### Available data
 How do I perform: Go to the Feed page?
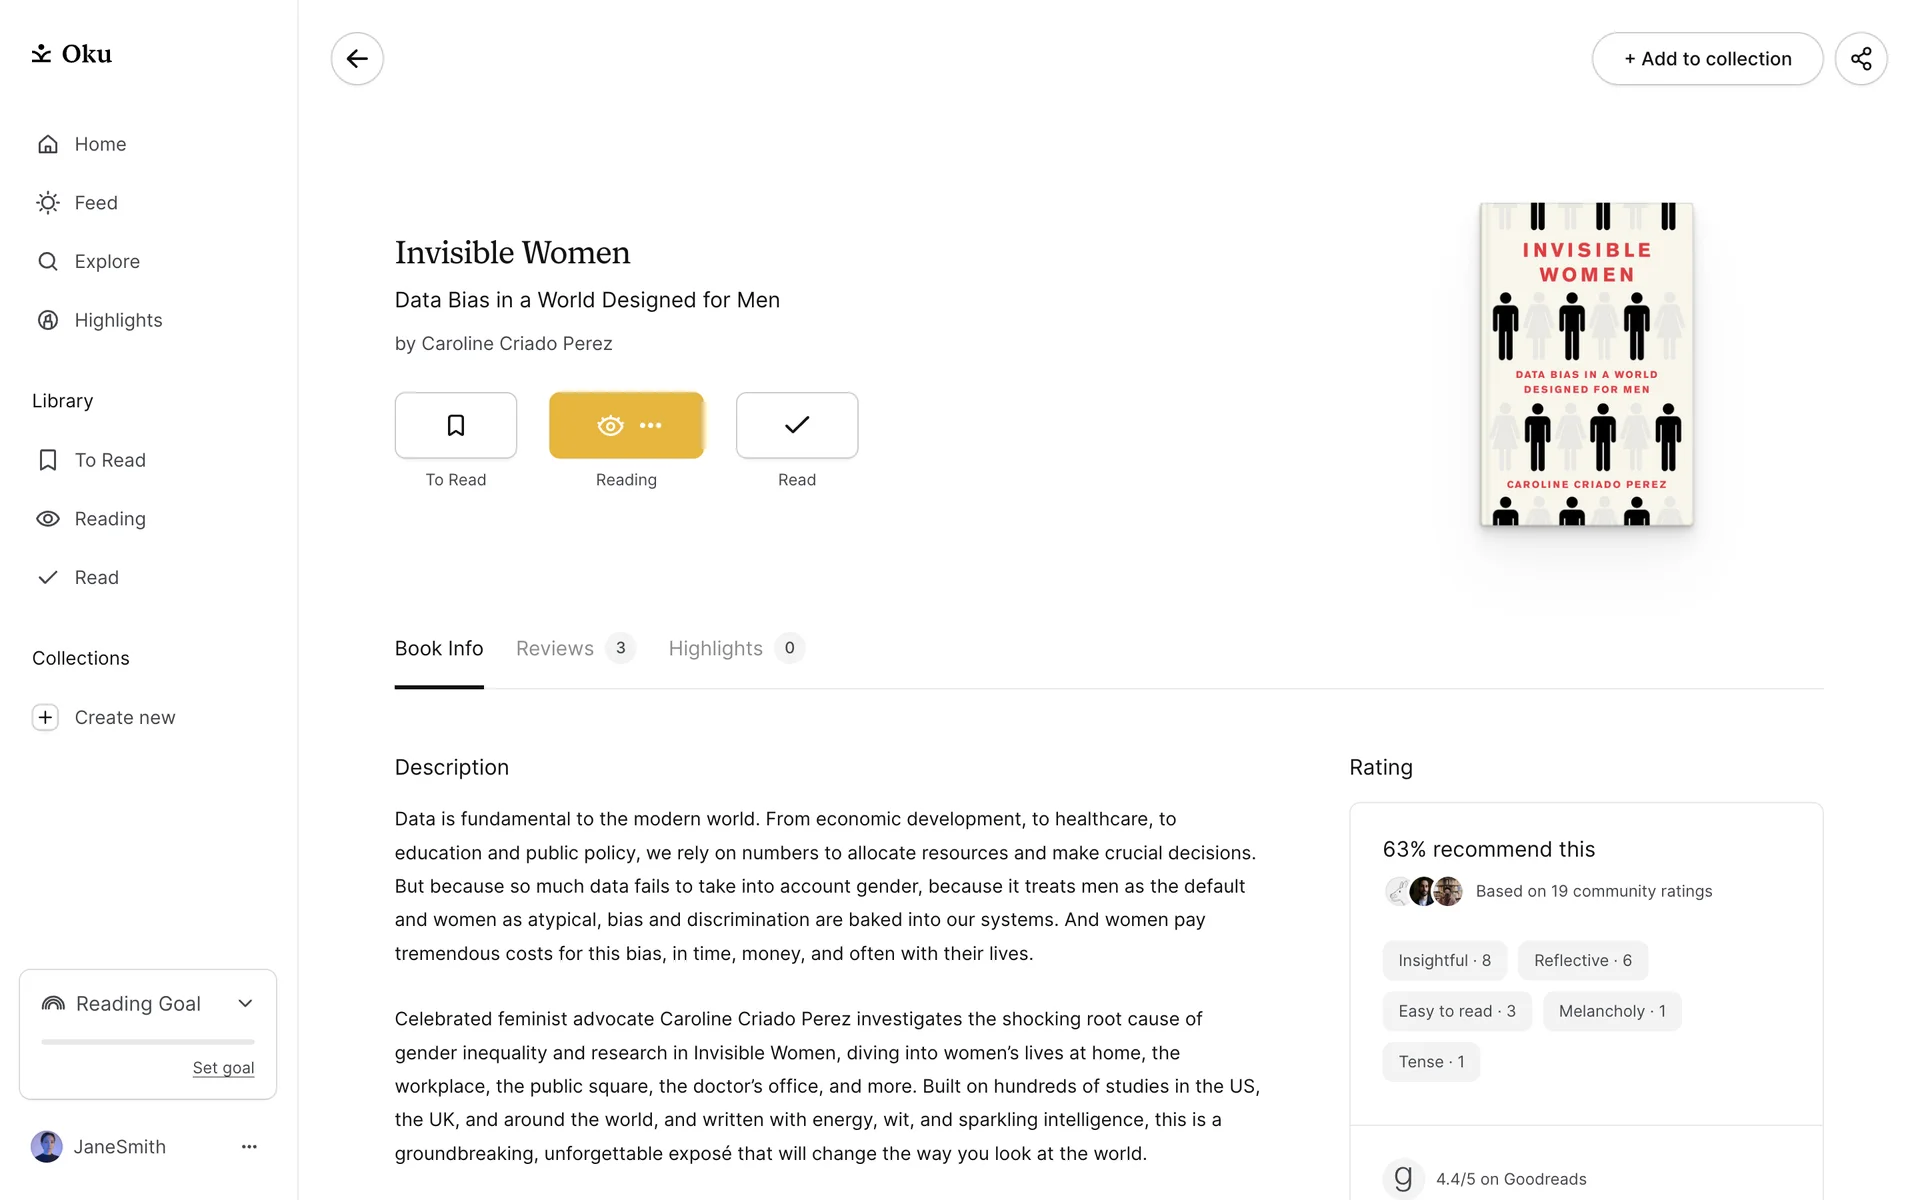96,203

* * *

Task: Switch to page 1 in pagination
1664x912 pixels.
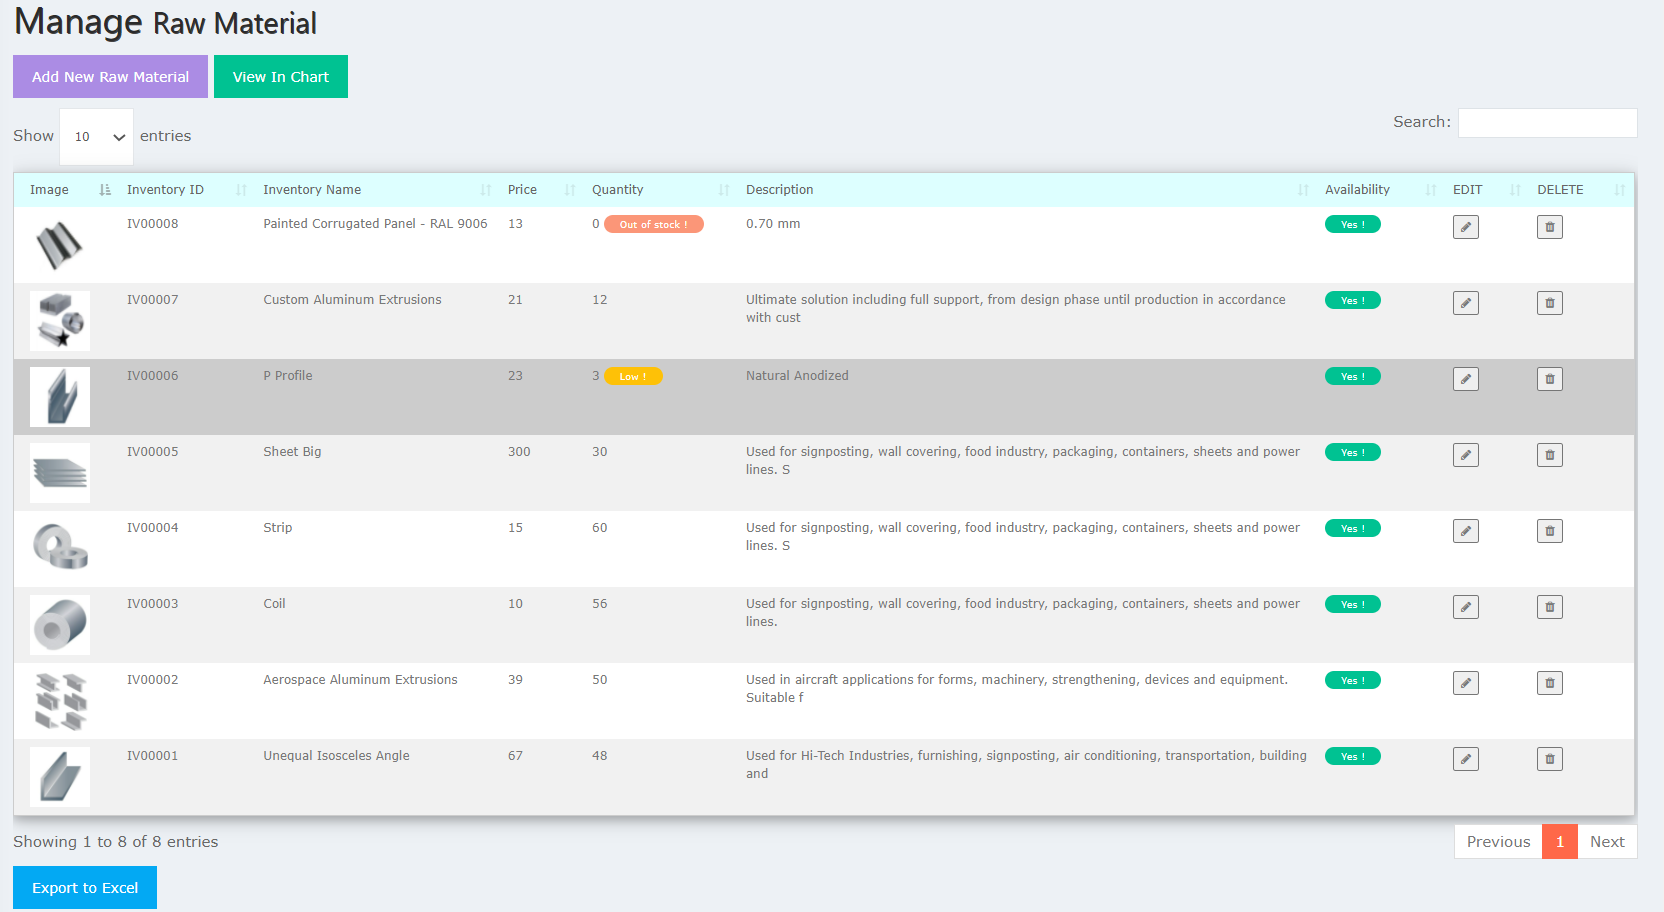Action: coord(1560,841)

### Requirement
Please rewrite the part of the entries that opens with the line containing "Task: Switch to page 1 in pagination" and closes with the line containing "Action: coord(1560,841)", changing "Switch" to "Navigate" and keeping everything else the same. Leave the pictures out.

### Answer to this problem
Task: Navigate to page 1 in pagination
1664x912 pixels.
Action: coord(1560,841)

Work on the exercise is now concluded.